For these reasons, we chose PTX as the model chemotherapeutic agent. Despite its potent anticancer activity, unfortunately limited by poor water solubility and toxic side effects, it has no great advantage in tumor targeting for drug delivery and cancer therapy [13]. A series of efforts has been directed to the development of alternative delivery systems for PTX. Poly(d,l-lactide) (PLA), a FDA-approved biodegradable
and non-cytotoxic material with a good track record in offering great potential for controlled Pim inhibitor release, has stood out and been extensively used in the formulation of NPs for biotechnology and drug delivery applications [14]. However, in aqueous solution, the drug-loaded PLA NPs presented poor dispersibility and colloidal stability; in addition, the PLA NPs were not amenable to rapid clearance from the circulation by the RES, immediately after their injection SYN-117 into the systemic circulation.
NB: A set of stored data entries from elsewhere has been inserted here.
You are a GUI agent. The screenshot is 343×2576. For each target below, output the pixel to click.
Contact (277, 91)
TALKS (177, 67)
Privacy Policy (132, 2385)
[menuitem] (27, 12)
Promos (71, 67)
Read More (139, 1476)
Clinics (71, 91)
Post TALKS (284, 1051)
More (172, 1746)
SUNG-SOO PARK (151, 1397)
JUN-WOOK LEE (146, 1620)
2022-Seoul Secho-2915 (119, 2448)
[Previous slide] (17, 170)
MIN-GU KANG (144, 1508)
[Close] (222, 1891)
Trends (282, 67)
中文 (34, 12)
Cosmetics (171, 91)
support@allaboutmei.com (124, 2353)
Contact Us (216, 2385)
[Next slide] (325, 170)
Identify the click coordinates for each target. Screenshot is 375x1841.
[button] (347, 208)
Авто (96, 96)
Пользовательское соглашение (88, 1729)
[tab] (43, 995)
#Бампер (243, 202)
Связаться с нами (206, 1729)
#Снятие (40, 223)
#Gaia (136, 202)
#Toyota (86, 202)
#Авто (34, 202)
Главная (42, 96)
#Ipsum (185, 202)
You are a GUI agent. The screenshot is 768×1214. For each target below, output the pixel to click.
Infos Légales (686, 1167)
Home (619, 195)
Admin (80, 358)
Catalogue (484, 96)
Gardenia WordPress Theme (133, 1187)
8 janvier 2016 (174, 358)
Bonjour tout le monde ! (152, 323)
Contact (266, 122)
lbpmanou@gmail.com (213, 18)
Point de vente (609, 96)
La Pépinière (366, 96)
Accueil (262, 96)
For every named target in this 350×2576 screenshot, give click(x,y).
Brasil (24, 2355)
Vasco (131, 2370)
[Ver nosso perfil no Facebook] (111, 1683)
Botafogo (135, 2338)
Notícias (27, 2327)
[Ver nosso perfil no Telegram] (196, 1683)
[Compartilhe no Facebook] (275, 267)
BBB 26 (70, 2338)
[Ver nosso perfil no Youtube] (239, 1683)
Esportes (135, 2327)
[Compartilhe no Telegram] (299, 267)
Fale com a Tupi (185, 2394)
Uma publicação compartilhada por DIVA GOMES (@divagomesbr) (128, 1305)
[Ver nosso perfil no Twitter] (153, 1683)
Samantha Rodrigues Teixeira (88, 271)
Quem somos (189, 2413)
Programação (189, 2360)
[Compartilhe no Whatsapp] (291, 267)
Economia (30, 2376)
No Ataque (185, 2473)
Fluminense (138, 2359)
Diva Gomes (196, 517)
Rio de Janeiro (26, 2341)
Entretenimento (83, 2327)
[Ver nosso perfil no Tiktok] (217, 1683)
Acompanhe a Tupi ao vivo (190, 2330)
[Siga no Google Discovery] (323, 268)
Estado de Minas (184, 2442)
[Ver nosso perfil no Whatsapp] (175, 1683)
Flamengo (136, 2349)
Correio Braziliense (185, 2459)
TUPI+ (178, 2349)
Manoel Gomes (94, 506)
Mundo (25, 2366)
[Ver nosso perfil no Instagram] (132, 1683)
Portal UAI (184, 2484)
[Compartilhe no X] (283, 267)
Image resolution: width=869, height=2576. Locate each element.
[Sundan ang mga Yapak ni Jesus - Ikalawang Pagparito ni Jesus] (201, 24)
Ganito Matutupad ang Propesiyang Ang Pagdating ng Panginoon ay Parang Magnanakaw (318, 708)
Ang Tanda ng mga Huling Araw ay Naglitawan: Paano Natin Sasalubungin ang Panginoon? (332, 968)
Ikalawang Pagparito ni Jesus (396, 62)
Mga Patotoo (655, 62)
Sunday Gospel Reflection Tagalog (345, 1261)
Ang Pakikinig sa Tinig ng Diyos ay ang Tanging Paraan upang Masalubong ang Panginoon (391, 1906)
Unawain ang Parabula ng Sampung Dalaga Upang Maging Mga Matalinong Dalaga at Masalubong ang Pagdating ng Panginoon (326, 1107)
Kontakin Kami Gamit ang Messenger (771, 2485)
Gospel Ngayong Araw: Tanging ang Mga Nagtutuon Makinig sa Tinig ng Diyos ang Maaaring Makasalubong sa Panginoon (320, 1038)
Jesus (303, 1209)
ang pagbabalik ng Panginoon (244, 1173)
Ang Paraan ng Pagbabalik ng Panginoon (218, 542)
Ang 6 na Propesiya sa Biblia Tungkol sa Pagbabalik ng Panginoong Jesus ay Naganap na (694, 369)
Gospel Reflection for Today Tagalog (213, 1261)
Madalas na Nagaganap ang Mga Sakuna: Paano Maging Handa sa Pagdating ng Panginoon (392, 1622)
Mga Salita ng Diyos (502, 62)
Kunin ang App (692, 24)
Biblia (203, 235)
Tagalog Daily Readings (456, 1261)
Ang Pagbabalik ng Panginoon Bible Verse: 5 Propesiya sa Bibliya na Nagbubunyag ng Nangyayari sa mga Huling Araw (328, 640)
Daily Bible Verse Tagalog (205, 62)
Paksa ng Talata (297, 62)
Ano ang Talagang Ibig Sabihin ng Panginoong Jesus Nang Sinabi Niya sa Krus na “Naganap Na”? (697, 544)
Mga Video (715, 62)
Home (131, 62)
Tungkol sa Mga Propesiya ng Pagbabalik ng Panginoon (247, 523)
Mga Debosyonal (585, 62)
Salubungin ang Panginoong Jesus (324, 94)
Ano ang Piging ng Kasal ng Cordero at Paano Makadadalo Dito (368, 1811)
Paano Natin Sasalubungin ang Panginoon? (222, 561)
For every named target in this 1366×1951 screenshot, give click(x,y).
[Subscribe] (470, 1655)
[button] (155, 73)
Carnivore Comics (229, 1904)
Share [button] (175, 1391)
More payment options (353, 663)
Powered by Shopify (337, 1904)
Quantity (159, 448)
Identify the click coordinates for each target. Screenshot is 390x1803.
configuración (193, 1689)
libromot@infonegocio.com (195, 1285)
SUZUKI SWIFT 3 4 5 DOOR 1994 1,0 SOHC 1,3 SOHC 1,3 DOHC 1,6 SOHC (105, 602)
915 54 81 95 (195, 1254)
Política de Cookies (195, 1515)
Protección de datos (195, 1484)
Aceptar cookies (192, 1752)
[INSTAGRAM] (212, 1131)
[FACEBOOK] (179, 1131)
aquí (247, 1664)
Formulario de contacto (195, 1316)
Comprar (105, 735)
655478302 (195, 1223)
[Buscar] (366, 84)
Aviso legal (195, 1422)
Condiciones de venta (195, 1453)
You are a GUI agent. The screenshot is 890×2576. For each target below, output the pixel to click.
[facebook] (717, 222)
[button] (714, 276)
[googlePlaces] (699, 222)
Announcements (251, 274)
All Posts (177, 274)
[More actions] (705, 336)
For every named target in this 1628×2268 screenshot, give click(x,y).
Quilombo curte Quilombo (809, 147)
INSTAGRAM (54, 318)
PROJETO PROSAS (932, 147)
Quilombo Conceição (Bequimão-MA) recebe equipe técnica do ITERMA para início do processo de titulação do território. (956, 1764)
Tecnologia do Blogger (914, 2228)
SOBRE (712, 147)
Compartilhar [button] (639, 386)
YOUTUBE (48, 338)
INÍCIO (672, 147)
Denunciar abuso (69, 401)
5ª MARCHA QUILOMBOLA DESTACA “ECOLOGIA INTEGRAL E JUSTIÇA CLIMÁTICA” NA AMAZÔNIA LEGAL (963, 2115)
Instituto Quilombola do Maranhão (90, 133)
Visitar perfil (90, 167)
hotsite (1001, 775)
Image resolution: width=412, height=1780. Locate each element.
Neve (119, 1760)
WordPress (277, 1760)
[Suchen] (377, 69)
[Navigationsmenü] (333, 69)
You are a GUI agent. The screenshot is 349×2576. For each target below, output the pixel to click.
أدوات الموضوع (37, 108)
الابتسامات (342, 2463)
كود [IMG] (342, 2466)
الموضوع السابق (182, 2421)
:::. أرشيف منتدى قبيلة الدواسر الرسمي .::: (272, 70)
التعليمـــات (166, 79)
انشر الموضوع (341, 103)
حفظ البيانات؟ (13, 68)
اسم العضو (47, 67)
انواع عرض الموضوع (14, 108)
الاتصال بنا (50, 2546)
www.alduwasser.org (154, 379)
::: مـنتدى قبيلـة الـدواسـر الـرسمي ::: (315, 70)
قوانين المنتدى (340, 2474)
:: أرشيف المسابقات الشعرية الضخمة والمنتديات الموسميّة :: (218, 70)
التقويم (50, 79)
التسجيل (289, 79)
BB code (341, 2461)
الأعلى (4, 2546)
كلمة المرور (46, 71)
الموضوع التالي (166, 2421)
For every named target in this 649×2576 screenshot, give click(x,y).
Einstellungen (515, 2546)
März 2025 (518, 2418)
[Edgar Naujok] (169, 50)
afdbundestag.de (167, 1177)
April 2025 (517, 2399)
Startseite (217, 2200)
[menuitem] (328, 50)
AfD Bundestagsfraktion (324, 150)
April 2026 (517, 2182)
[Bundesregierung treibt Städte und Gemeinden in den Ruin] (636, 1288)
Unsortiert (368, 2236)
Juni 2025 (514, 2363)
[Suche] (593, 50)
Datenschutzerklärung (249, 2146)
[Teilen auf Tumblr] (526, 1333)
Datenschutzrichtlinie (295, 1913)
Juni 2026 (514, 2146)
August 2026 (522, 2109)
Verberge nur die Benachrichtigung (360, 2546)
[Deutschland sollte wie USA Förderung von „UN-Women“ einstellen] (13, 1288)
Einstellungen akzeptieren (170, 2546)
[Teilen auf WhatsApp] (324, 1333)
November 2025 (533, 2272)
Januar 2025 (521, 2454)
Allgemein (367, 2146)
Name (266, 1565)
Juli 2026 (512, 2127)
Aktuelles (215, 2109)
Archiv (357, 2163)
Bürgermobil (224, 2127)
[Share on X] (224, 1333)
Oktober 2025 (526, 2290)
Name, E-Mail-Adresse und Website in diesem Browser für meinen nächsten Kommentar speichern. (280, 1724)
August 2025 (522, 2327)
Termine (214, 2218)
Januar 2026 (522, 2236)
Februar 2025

A safe and effective way to answer this problem is to design long-circulating NPs with hydrophilic polymers. Polyethylene glycol (PEG), also
a FDA-approved polymer highly soluble in water, has been widely used as a long-circulating agent to improve the biocompatibility and increase the colloidal stability of NPs through steric hindrance, which was often incorporated in drug carriers for delivery to the human body, according to its resistance against opsonization, the process through which protein adsorption is enhanced to induce phagocytosis [15–17]. Thereby, methoxypolyethylene glycol-poly(d,l-lactide) (MPEG-PLA) diblock copolymers have been of great interest as a completely biocompatible material for drug delivery [18, 19]. Moreover, MPEG-PLA could make long circulation possible for pharmaceutical uses and opened new perspectives for controlled drug delivery in particular. In this paper, we present PtdIns(3,4)P2 a dialysis technique to direct
the self-assembly of PTX-loaded NPs using MPEG-PLA diblock copolymers and PLA, respectively. The hydrophobic polymeric core of the platform readily encapsulated the water-insoluble drug for systemic delivery. The physicochemical properties of the PTX-MPEG-PLA NPs were characterized by Fourier transform infrared spectroscopy (FTIR), X-ray diffraction (XRD), dynamic light scattering (DLS), static light scattering (SLS), transmission electron microscopy (TEM), and confocal laser scanning microscopy (CLSM). In vitro drug release profiles and cytotoxicity tests were also conducted. The PTX-PLA NPs were also prepared and characterized in the same way and used for comparison. Methods Materials PTX (purity grade > 90%) was purchased from Qilu Pharmaceutical Co., Ltd. (Shandong, China). PLA (50 kDa) and MPEG-PLA (10%) were provided by Daigang BIO Engineer Co., Ltd. (Shandong, China). A dialysis bag (Mw cutoff = 8,000 to 14,000 Da) was Tanespimycin manufacturer ordered from Greenbird Inc. (Shanghai, China). Double-distilled water was used throughout.